MATERIAL SHOWN:
== Segment start ==
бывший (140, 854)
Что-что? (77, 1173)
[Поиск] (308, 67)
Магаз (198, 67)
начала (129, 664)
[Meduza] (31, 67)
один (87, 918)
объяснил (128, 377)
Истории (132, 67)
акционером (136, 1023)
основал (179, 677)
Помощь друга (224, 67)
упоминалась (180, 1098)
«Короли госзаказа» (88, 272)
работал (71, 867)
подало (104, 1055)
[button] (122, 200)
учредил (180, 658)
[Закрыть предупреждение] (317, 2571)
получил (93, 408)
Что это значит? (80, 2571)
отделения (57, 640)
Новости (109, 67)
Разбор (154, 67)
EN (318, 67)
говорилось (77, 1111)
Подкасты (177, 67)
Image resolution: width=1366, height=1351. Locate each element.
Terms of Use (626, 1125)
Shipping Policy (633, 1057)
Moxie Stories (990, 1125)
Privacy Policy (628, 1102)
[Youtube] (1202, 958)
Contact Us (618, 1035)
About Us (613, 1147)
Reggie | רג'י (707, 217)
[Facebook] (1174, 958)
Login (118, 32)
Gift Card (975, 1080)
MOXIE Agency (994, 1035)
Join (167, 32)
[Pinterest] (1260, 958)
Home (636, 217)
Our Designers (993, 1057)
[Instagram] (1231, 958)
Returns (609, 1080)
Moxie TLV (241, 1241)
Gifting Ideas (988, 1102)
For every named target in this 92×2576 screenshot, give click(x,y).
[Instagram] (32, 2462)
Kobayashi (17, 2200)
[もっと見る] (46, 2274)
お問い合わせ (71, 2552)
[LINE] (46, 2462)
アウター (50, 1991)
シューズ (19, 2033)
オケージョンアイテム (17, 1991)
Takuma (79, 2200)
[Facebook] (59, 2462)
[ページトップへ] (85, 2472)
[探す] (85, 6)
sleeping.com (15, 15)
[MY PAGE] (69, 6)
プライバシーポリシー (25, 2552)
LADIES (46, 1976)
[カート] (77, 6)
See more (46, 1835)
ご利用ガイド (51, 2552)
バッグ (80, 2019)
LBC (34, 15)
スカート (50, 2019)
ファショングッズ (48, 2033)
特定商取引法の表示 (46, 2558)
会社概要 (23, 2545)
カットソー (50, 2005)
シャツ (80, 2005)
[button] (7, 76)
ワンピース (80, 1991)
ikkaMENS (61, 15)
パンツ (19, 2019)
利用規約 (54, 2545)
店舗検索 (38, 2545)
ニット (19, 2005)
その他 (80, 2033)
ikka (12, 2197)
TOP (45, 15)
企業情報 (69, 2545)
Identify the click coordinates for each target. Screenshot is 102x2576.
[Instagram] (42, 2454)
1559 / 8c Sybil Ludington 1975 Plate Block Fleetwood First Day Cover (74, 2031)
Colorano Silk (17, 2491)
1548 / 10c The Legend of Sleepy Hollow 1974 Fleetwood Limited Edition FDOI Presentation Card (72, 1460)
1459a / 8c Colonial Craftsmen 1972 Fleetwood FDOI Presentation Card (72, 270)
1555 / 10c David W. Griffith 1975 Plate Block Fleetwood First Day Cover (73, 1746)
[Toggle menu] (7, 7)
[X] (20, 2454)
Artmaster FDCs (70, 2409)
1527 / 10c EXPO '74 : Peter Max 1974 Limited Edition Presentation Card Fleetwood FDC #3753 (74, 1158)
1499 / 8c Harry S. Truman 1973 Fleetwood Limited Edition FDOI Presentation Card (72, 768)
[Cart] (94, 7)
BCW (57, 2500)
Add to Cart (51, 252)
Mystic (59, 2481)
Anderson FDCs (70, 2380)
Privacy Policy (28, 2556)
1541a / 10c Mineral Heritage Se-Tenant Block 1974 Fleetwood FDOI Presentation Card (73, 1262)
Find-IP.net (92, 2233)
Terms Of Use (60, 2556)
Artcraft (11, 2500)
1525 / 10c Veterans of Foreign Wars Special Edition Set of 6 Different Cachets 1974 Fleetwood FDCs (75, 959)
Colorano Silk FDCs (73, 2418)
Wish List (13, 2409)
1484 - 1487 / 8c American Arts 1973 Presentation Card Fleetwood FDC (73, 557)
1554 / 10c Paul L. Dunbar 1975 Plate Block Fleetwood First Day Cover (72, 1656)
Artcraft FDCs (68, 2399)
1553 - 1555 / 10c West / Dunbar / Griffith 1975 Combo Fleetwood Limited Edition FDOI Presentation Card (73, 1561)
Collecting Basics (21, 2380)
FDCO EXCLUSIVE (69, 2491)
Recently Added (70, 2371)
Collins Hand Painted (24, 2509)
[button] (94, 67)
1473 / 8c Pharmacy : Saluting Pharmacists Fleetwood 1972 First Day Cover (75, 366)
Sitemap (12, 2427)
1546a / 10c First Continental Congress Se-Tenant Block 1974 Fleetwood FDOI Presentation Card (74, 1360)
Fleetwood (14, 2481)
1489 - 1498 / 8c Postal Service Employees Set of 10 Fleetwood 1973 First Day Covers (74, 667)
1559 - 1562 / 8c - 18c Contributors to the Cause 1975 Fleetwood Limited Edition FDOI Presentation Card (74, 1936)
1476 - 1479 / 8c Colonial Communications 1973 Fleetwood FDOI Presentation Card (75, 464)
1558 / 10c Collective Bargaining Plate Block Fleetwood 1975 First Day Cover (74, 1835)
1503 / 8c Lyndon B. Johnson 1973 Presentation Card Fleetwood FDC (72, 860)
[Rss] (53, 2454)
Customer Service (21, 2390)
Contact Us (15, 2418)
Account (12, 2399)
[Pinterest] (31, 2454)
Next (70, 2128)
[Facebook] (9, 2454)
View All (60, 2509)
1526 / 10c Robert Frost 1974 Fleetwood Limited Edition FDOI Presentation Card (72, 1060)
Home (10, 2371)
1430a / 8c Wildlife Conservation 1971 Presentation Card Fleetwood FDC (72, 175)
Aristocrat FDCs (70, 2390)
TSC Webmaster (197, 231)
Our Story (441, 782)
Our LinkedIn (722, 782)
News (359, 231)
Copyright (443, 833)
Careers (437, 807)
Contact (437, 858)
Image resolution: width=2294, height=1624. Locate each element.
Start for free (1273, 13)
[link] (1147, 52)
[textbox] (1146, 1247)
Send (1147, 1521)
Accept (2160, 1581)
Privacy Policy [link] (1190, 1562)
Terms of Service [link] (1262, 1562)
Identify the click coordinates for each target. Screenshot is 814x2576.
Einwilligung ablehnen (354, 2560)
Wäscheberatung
== Segment end ==
ASSIGNMENT: Set the data down once more, exactly as it stands.

TASK ANSWER:
бывший (140, 854)
Что-что? (77, 1173)
[Поиск] (308, 67)
Магаз (198, 67)
начала (129, 664)
[Meduza] (31, 67)
один (87, 918)
объяснил (128, 377)
Истории (132, 67)
акционером (136, 1023)
основал (179, 677)
Помощь друга (224, 67)
упоминалась (180, 1098)
«Короли госзаказа» (88, 272)
работал (71, 867)
подало (104, 1055)
[button] (122, 200)
учредил (180, 658)
[Закрыть предупреждение] (317, 2571)
получил (93, 408)
Что это значит? (80, 2571)
отделения (57, 640)
Новости (109, 67)
Разбор (154, 67)
EN (318, 67)
говорилось (77, 1111)
Подкасты (177, 67)
Image resolution: width=1366, height=1351. Locate each element.
Terms of Use (626, 1125)
Shipping Policy (633, 1057)
Moxie Stories (990, 1125)
Privacy Policy (628, 1102)
[Youtube] (1202, 958)
Contact Us (618, 1035)
About Us (613, 1147)
Reggie | רג'י (707, 217)
[Facebook] (1174, 958)
Login (118, 32)
Gift Card (975, 1080)
MOXIE Agency (994, 1035)
Join (167, 32)
[Pinterest] (1260, 958)
Home (636, 217)
Our Designers (993, 1057)
[Instagram] (1231, 958)
Returns (609, 1080)
Moxie TLV (241, 1241)
Gifting Ideas (988, 1102)
For every named target in this 92×2576 screenshot, give click(x,y).
[Instagram] (32, 2462)
Kobayashi (17, 2200)
[もっと見る] (46, 2274)
お問い合わせ (71, 2552)
[LINE] (46, 2462)
アウター (50, 1991)
シューズ (19, 2033)
オケージョンアイテム (17, 1991)
Takuma (79, 2200)
[Facebook] (59, 2462)
[ページトップへ] (85, 2472)
[探す] (85, 6)
sleeping.com (15, 15)
[MY PAGE] (69, 6)
プライバシーポリシー (25, 2552)
LADIES (46, 1976)
[カート] (77, 6)
See more (46, 1835)
ご利用ガイド (51, 2552)
バッグ (80, 2019)
LBC (34, 15)
スカート (50, 2019)
ファショングッズ (48, 2033)
特定商取引法の表示 (46, 2558)
会社概要 (23, 2545)
カットソー (50, 2005)
シャツ (80, 2005)
[button] (7, 76)
ワンピース (80, 1991)
ikkaMENS (61, 15)
パンツ (19, 2019)
利用規約 (54, 2545)
店舗検索 (38, 2545)
ニット (19, 2005)
その他 (80, 2033)
ikka (12, 2197)
TOP (45, 15)
企業情報 (69, 2545)
Identify the click coordinates for each target. Screenshot is 102x2576.
[Instagram] (42, 2454)
1559 / 8c Sybil Ludington 1975 Plate Block Fleetwood First Day Cover (74, 2031)
Colorano Silk (17, 2491)
1548 / 10c The Legend of Sleepy Hollow 1974 Fleetwood Limited Edition FDOI Presentation Card (72, 1460)
1459a / 8c Colonial Craftsmen 1972 Fleetwood FDOI Presentation Card (72, 270)
1555 / 10c David W. Griffith 1975 Plate Block Fleetwood First Day Cover (73, 1746)
[Toggle menu] (7, 7)
[X] (20, 2454)
Artmaster FDCs (70, 2409)
1527 / 10c EXPO '74 : Peter Max 1974 Limited Edition Presentation Card Fleetwood FDC #3753 (74, 1158)
1499 / 8c Harry S. Truman 1973 Fleetwood Limited Edition FDOI Presentation Card (72, 768)
[Cart] (94, 7)
BCW (57, 2500)
Add to Cart (51, 252)
Mystic (59, 2481)
Anderson FDCs (70, 2380)
Privacy Policy (28, 2556)
1541a / 10c Mineral Heritage Se-Tenant Block 1974 Fleetwood FDOI Presentation Card (73, 1262)
Find-IP.net (92, 2233)
Terms Of Use (60, 2556)
Artcraft (11, 2500)
1525 / 10c Veterans of Foreign Wars Special Edition Set of 6 Different Cachets 1974 Fleetwood FDCs (75, 959)
Colorano Silk FDCs (73, 2418)
Wish List (13, 2409)
1484 - 1487 / 8c American Arts 1973 Presentation Card Fleetwood FDC (73, 557)
1554 / 10c Paul L. Dunbar 1975 Plate Block Fleetwood First Day Cover (72, 1656)
Artcraft FDCs (68, 2399)
1553 - 1555 / 10c West / Dunbar / Griffith 1975 Combo Fleetwood Limited Edition FDOI Presentation Card (73, 1561)
Collecting Basics (21, 2380)
FDCO EXCLUSIVE (69, 2491)
Recently Added (70, 2371)
Collins Hand Painted (24, 2509)
[button] (94, 67)
1473 / 8c Pharmacy : Saluting Pharmacists Fleetwood 1972 First Day Cover (75, 366)
Sitemap (12, 2427)
1546a / 10c First Continental Congress Se-Tenant Block 1974 Fleetwood FDOI Presentation Card (74, 1360)
Fleetwood (14, 2481)
1489 - 1498 / 8c Postal Service Employees Set of 10 Fleetwood 1973 First Day Covers (74, 667)
1559 - 1562 / 8c - 18c Contributors to the Cause 1975 Fleetwood Limited Edition FDOI Presentation Card (74, 1936)
1476 - 1479 / 8c Colonial Communications 1973 Fleetwood FDOI Presentation Card (75, 464)
1558 / 10c Collective Bargaining Plate Block Fleetwood 1975 First Day Cover (74, 1835)
1503 / 8c Lyndon B. Johnson 1973 Presentation Card Fleetwood FDC (72, 860)
[Rss] (53, 2454)
Customer Service (21, 2390)
Contact Us (15, 2418)
Account (12, 2399)
[Pinterest] (31, 2454)
Next (70, 2128)
[Facebook] (9, 2454)
View All (60, 2509)
1526 / 10c Robert Frost 1974 Fleetwood Limited Edition FDOI Presentation Card (72, 1060)
Home (10, 2371)
1430a / 8c Wildlife Conservation 1971 Presentation Card Fleetwood FDC (72, 175)
Aristocrat FDCs (70, 2390)
TSC Webmaster (197, 231)
Our Story (441, 782)
Our LinkedIn (722, 782)
News (359, 231)
Copyright (443, 833)
Careers (437, 807)
Contact (437, 858)
Image resolution: width=2294, height=1624. Locate each element.
Start for free (1273, 13)
[link] (1147, 52)
[textbox] (1146, 1247)
Send (1147, 1521)
Accept (2160, 1581)
Privacy Policy [link] (1190, 1562)
Terms of Service [link] (1262, 1562)
Identify the click coordinates for each target. Screenshot is 814x2576.
Einwilligung ablehnen (354, 2560)
Wäscheberatung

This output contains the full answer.